查看SimpleMoveToActor()
UPathFollowingComponent* PFollowComp = InitNavigationControl(*Controller);
UPathFollowingComponent* InitNavigationControl(AController& Controller)
{
AAIController* AsAIController = `Cast<AAIController>`(&Controller);
UPathFollowingComponent* PathFollowingComp = nullptr;
if (AsAIController)
{
PathFollowingComp = AsAIController->GetPathFollowingComponent();
}
else
{
PathFollowingComp = Controller.`FindComponentByClass<UPathFollowingComponent>`();
if (PathFollowingComp == nullptr)
{
PathFollowingComp = `NewObject<UPathFollowingComponent>`(&Controller);
PathFollowingComp->RegisterComponentWithWorld(Controller.GetWorld());
PathFollowingComp->Initialize();
}
}
return PathFollowingComp;
}
上面代码看到如果不是AIController也可以, 所以我们玩家才可以使用Simple版本的移动
那么回调事件其实也在该组件内, 即我们需要一个PathFollowingComp
在我们的PlayerController内
ASRPlayerController::ASRPlayerController(const FObjectInitializer& ObjectInitializer) :Super(ObjectInitializer)
{
PathFollowingComponent = `CreateDefaultSubobject<UPathFollowingComponent>`(TEXT("PathFollowingComponent"));
}
PathFollowingComponent->OnRequestFinished.AddUObject(this, &ASRPlayerController::MoveComplete);
void ASRPlayerController::MoveComplete(FAIRequestID RequestID, const FPathFollowingResult& Result)
{
if (Result.IsSuccess())
{
ReceiveMoveComplete(true,CurrentMoveType);
}
else
{
ReceiveMoveComplete(false, CurrentMoveType);
}
CurrentMoveType = ESRMoveToType::None;
}
void ASRPlayerController::ReceiveMoveComplete_Implementation(bool bIsSuccess, ESRMoveToType MoveType)
{
CurrentMoveType = ESRMoveToType::None;
}
然后蓝图就可以通过事件ReceiveMoveComplete_Implementation得到移动结束的消息, 当然有很多扩展方式, 你完全可以自己继承一个PathFollowingComp来做动态代理广播的方式
停止距离
问题来了, SimpleMoveToActor没有类似AIMoveTo的停止距离, 也不方便
扩展
UFUNCTION(BlueprintCallable, Category = "SR|Lib|Movement")

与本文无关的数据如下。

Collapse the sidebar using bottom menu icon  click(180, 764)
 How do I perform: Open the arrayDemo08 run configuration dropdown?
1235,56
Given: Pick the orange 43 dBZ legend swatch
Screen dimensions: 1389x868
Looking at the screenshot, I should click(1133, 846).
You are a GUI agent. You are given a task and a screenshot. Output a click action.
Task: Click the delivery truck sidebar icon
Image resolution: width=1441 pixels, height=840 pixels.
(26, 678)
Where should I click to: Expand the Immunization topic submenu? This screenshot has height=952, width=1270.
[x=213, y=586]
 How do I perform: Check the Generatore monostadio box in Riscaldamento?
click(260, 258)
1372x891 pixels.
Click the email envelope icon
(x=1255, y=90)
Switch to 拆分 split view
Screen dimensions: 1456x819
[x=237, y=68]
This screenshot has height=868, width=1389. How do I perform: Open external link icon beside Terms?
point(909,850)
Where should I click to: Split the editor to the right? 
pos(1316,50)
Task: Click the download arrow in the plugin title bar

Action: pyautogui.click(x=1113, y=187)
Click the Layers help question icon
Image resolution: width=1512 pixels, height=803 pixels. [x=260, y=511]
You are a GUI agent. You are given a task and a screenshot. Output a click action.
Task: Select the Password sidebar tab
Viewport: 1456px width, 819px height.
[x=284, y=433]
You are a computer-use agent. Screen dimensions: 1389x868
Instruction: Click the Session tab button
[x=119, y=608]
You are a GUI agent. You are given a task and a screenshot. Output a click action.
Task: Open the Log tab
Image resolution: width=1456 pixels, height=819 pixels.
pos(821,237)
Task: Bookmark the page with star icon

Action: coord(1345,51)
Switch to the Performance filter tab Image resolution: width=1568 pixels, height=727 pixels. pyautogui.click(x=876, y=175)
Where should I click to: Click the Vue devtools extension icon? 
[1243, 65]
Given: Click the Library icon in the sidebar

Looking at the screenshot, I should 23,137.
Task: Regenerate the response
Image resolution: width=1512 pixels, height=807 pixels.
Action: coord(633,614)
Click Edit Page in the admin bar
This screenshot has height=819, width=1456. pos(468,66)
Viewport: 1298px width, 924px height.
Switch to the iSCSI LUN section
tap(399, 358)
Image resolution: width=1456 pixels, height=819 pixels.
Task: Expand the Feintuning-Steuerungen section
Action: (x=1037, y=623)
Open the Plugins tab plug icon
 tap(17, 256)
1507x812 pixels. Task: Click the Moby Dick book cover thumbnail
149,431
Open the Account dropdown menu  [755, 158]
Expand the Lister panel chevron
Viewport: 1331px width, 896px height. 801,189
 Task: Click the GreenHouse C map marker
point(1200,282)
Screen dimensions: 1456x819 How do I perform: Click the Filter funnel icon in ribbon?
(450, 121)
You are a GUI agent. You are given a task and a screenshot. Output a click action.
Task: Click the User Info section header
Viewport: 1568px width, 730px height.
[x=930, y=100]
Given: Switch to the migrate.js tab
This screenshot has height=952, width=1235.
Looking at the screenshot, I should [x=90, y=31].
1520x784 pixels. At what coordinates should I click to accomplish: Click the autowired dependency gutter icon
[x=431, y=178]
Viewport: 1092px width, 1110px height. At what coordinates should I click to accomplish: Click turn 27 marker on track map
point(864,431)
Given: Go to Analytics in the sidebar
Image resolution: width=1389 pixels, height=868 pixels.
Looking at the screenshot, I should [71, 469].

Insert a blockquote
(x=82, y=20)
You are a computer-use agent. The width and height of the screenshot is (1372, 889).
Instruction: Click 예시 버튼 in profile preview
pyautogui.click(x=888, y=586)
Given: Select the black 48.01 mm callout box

static void SimpleMoveToForAllController(AController* Controller, FVector Destination, AActor* Target, float AcceptanceRadius = 5.0f, bool StopOnOverlap= false);
void UFlib_SRUtilities::SimpleMoveToForAllController(AController* Controller, FVector Destination, AActor* Target, float AcceptanceRadius /*= 5.0f*/, bool StopOnOverlap/*= false*/)
{
UNavigationSystemV1* NavSys = Controller ? FNavigationSystem::`GetCurrent<UNavigationSystemV1>`(Controller->GetWorld()) : nullptr;
if (NavSys == nullptr || Controller == nullptr || Controller->GetPawn() == nullptr)
{
SRWARNING(TEXT("SimpleMoveToForAllController [no NavSys or Controller or pawn]"));
return;
}
UPathFollowingComponent* PFollowComp = Controller->`FindComponentByClass<UPathFollowingComponent>`();
if (PFollowComp == nullptr)
{
SRWARNING(TEXT("SimpleMoveToForAllController [no UPathFollowingComponent]"));
return;
}
if (!PFollowComp->IsPathFollowingAllowed())
{
SRWARNING(TEXT("SimpleMoveToForAllController [not IsPathFollowingAllowed()]"));
return;
}
bool bAlreadyAtGoal = false;
if (Target)
{
bAlreadyAtGoal = PFollowComp->HasReached(*Target, EPathFollowingReachMode::OverlapAgentAndGoal);
}
else
{
bAlreadyAtGoal = PFollowComp->HasReached(Destination, EPathFollowingReachMode::OverlapAgentAndGoal);
}
if (PFollowComp->GetStatus() != EPathFollowingStatus::Idle)
{
PFollowComp->AbortMove(*NavSys, FPathFollowingResultFlags::ForcedScript | FPathFollowingResultFlags::NewRequest
, FAIRequestID::AnyRequest, bAlreadyAtGoal ? EPathFollowingVelocityMode::Reset : EPathFollowingVelocityMode::Keep);
}
if (bAlreadyAtGoal)
{
PFollowComp->RequestMoveWithImmediateFinish(EPathFollowingResult::Success);
}
else
{
const FVector AgentNavLocation = Controller->GetNavAgentLocation();
const ANavigationData* NavData = NavSys->GetNavDataForProps(Controller->GetNavAgentPropertiesRef(), AgentNavLocation);
if (NavData)
{
FPathFindingQuery Query(Controller, *NavData, AgentNavLocation, Target?Target->GetActorLocation():Destination);
FPathFindingResult Result = NavSys->FindPathSync(Query);
if (Result.IsSuccessful())
{
Result.Path->SetGoalActorObservation(*Target, AcceptanceRadius);
//这里不同于Simple版本的方式
FAIMoveRequest MoveReq;
MoveReq.SetUsePathfinding(true);
MoveReq.SetAcceptanceRadius(AcceptanceRadius);
MoveReq.SetReachTestIncludesAgentRadius(StopOnOverlap);
if (Target)
{
MoveReq.SetGoalActor(Target);
}
else
{
MoveReq.SetGoalLocation(Destination);
}
PFollowComp->RequestMove(MoveReq, Result.Path);
}
else if (PFollowComp->GetStatus() != EPathFollowingStatus::Idle)
{
PFollowComp->RequestMoveWithImmediateFinish(EPathFollowingResult::Invalid);
}
}
}
}